I am, however, someone who happily attended a furry convention just because, made my stomach pooch its own Tinder profile (that’s a story for another time, but my li’l jelly roll got action!), and agreed to go on a Hawaiian vacation with a dude whom, at the time, I’d only known for eight weeks. Suffice it to say that, at this point in my life, I prefer the weirdness and unpredictability of dating more than I wanted a steady partnership with some dude who’d probably never been to therapy.
That’s why, last year, I decided to invite a complete stranger to my office holiday party. I didn’t mean to at first—I had just started a year-long road trip and was only going to be in New York for a few weeks, so scheduling meet-ups with Tinder dates was tricky. I’d matched with a brunette, bespectacled dude from Brooklyn who sent me YouTube links to videos that made me die laughing, and we both wanted to meet up. He suggested we get together the Friday of that week, and since I didn’t have a lot of free time, so I told him, “Technically, I’m not free…but I could be if you don’t mind meeting me at my company’s holiday party,” throwing in an “lol” for good measure.
All of a sudden, I was secretly hoping he’d say yes so I could finally shut my work wife up, and because I thought it would be hilarious. So, when he agreed, I was pumped—I figured that if he was the kind of person who’d agree to a first date at a stranger’s company holiday party, he was the kind of silly, impulsive person—like me!—that I’d get along with, right?
On the afternoon of the party, nerves set in as I changed into my dress and heels (the latter of which I only wear once a year, for this very occasion). It hit me that this man I’d never met was going to be my date among my 100-plus colleagues at my day job. What if he was reserved and slunk off to sit in a corner the whole night? What if he got completely sloshed and hit on our head of HR? If he acted up, this motherfucker would be a reflection on me. Oh, god. What had I done?
I felt tempted to text and apologize for having had this dumb idea in the first place, but my dedication to a joke knows no bounds. What was the worst that could happen? I’d lose my job? (I did my best not to entertain that thought too seriously.)
When I sat down at the employee-only dinner before the party, I guess my nerves weren’t too bad, because you bet your ass I ate every bite of my filet mignon (having a job in tech has its perks).
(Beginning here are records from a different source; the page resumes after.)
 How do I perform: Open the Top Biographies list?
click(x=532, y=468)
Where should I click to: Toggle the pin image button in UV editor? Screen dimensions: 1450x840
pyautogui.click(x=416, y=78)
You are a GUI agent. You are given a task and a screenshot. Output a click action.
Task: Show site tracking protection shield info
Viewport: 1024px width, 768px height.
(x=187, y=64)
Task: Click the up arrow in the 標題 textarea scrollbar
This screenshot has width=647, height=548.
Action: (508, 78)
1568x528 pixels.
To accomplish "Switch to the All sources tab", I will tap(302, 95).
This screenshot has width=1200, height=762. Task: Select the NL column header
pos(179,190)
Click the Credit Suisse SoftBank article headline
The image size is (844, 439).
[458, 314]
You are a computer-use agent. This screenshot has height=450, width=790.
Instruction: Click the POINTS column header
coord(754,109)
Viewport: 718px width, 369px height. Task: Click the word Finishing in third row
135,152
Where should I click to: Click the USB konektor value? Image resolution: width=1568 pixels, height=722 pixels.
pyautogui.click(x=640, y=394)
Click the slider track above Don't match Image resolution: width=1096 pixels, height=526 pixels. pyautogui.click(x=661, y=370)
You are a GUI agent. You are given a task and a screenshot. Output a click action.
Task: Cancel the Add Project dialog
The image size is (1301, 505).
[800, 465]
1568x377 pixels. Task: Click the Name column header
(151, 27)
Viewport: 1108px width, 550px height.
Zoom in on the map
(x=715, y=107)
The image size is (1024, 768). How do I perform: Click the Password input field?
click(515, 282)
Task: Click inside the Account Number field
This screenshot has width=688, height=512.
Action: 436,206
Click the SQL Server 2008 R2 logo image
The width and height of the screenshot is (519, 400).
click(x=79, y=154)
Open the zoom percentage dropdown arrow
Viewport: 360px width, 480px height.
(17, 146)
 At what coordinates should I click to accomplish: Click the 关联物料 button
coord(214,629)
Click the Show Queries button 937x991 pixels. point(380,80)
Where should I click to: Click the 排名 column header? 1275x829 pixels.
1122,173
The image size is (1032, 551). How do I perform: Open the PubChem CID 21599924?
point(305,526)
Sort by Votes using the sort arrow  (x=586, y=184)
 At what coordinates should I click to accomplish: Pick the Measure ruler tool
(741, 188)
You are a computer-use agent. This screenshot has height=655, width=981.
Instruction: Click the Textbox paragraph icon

I sat next to my work wife, who, when I told her about my plan earlier that week, wasn’t happy that I had taken her request to get a date and completely Dana-fied it. “I absolutely cannot stand you,” she told me as we indulged in the next course. She wasn’t exactly surprised, though, considering my department’s nickname for me is Chaotic Evil.
Finally, 9 pm rolled around and, right on the dot, I got a text that my date was in the foyer of the fancy SoHo restaurant. That’s when I turned the corner and saw he was in a mesh tank top, A.C. Slater style…at a company holiday party.
Just kidding. While I wish I had a shocking story about how the night went, it ended up great! When he first arrived, he got a drink and we sat chatting out on the patio under some heat lamps while I partook in my Dana-fied version of a glass of wine (I brought my Pax with me). We asked usual first-date questions, but mostly bonded over the ridiculousness of the situation. Feeling merry and bright, we went out on the dance floor and pretty much didn’t leave until the party was over. He briefly met some people (I got a kick out of introducing him to my coworkers as “I do not know this man, please help”), but for most of the night, we got down to the 90s R&B. From time to time, I caught my work-wife side-eyeing me as she danced with her girlfriend, shaking her head and chuckling.
Before the party was over, my date solidified his “good sport” status by enthusiastically agreed to take pictures with me at the holiday photo booth my company had arranged. As we headed out around 11, a happily buzzed C-level executive hugged us and told us he loved us.
It worked out well because both my date and I knew dating isn’t serious. We shared the philosophy that if you’re not having fun, you’re doing it wrong. Have I ever had a guy subject me to a seven-minute recording of him performing slam poetry (OVER THE SOUND SYSTEM OF HIS CAR; cut to me contemplating opening the door to tuck ’n’ roll) or another show up violently hungover (where I proceeded to pop an edible and cry laughing as he told me he’d cheated on everyone he’s ever dated)? Sure. Was it still hilarious? Absolutely. I don’t have bad dates, only good stories.
The party was a success, but I didn’t feel any romantic vibes, so I said thanks for tagging along and never saw that dude again. The next day, I was Single Dana again—good ol’ Chaotic Evil, free to create more memories with new, interesting strangers—a holiday gift I was more than happy to receive, professional reputation intact.